Review: 'The Lone Ranger' (2013)
As the film starts out, a young boy who is at an exhibition lays his eyes upon the “Noble Savage”. The Indian (later revealed to be the older Tonto) begins to tell him the story of a masked man because the boy took his mask off. “Never take off the mask” Tonto tells the young boy. When we flashback, we see the younger Tonto chained up and on a train ready for death. With Tonto is Butch Cavendish, played by William Fichtner, who is a repulsive thug with a silver tooth and a lip cut upward who later becomes the target of Reid’s aggression. Tonto later reluctantly recruits Reid, who he bills “the wrong brother” because he wanted John’s brother Dan as Dan is a great warrior but the spirit horse told him otherwise.
The film is mainly a revenge story where Reid wants to kill Butch for killing his brother and Tonto wants revenge as well for having his tribe killed by two white men when he was a young boy. While new characters do come along the way, you don’t really care for them.
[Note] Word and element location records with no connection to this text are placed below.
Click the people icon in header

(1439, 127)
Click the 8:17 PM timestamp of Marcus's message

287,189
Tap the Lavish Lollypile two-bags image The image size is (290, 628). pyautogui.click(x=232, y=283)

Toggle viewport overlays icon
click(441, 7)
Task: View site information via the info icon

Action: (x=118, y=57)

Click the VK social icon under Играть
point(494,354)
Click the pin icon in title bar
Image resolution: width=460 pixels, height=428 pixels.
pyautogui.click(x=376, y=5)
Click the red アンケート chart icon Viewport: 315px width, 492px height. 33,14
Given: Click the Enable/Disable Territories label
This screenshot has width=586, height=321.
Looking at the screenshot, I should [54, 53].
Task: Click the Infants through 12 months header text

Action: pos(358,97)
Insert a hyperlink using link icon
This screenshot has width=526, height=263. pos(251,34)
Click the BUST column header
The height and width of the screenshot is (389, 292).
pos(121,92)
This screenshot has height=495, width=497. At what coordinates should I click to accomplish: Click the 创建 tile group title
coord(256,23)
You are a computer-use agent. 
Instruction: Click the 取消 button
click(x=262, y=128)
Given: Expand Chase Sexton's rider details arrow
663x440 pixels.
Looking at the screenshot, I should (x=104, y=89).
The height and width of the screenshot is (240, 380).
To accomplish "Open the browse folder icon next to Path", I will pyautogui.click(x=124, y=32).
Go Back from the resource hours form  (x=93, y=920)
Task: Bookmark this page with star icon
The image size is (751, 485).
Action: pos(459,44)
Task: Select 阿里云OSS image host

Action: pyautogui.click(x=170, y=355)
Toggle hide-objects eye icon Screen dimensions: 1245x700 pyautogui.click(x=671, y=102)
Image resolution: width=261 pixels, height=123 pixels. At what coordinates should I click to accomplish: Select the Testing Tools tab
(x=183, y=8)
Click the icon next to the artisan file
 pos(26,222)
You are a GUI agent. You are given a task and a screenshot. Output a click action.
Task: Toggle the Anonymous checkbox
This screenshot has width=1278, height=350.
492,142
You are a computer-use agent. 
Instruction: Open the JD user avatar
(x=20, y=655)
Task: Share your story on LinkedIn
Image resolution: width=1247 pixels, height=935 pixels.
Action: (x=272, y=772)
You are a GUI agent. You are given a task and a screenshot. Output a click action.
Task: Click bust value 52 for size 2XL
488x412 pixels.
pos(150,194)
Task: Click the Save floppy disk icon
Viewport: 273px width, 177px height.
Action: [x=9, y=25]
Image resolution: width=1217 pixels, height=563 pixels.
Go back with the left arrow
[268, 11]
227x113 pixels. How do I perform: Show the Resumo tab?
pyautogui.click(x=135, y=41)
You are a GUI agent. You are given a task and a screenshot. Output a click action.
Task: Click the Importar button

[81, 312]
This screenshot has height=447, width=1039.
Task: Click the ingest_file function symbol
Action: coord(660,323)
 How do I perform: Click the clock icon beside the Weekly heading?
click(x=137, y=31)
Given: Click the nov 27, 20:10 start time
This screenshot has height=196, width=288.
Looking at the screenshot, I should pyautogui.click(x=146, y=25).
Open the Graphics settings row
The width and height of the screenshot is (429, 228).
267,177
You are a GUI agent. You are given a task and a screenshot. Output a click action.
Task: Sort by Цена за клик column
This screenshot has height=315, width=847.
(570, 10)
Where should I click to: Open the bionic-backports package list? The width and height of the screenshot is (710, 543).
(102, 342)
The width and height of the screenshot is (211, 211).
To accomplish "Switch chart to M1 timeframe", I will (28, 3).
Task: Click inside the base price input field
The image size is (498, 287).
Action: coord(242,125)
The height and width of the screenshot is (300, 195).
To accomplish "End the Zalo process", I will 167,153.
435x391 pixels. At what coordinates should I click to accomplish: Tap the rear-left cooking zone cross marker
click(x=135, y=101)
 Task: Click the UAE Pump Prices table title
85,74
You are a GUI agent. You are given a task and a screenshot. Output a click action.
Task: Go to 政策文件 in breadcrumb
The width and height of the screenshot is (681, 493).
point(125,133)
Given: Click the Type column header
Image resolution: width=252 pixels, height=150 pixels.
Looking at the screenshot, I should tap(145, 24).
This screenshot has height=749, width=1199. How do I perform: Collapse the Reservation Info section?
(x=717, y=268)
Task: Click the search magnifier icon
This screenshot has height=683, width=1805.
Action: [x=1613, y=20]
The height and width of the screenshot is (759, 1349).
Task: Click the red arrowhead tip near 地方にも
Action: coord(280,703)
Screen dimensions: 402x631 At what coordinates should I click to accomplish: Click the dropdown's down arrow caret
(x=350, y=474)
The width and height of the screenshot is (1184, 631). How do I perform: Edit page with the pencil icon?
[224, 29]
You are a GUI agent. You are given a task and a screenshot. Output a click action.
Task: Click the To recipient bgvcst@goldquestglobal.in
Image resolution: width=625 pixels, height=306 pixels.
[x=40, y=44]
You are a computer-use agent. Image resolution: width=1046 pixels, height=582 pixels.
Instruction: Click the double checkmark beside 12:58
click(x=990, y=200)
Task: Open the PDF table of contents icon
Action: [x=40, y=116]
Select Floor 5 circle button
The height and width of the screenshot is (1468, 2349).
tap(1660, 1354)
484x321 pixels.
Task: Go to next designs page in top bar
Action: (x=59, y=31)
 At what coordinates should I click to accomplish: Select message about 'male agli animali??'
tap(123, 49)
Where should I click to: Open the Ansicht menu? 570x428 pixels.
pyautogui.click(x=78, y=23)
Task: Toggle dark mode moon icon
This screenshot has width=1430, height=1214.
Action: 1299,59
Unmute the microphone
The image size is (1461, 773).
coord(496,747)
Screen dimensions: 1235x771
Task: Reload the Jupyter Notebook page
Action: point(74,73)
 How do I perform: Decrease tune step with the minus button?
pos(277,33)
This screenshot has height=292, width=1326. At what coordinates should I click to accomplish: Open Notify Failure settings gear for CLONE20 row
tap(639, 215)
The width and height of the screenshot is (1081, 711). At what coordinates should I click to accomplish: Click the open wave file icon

At 2 ½ hours, the film gets slow and feels like it drags on at points especially in scenes where Depp and Hammer are not onscreen.
The action set pieces are vastly scattered throughout the film and feel reminiscent of something from a Buster Keaton film involving lots of trains and horses, as you’d expect. But what makes the action scenes fun is the presence of Hammer and Depp in their respective roles. The stunts in this film, while there are obvious green-screen effects, are exciting and engaging although the amount of standoffs where the bad guy has the good guy right where they want them and they just start talking instead of killing them does get annoying.
It’s impossible to take your eyes off of Depp, who speaks his lines with such deadpan delivery that it’s hard not to laugh when he says lines like “Bad trade” and has stone-like facial expressions through that black and white face paint. In addition, that bird on his head is a sight gag that never gets old. Armie Hammer, playing the straight faced character, also holds the screen tight with every second he holds a presence. While Johnny Depp’s Tonto can be considered the toughest character to sell, you can make the argument that if Armie Hammer wasn’t believable enough as John Reid, then the film would fall apart and he mostly succeeds in convincing you that he was the man for the job. When The Lone Ranger theme song, Rossini’s “William Tell Overture” comes on, it’s hard not to bob your head and hum along and Hans Zimmer does his own rendition of the classic theme song.
While nowhere near perfect, The Lone Ranger is a fun ride and is a great summer spectacle. Hi-Yo, Silver! Away!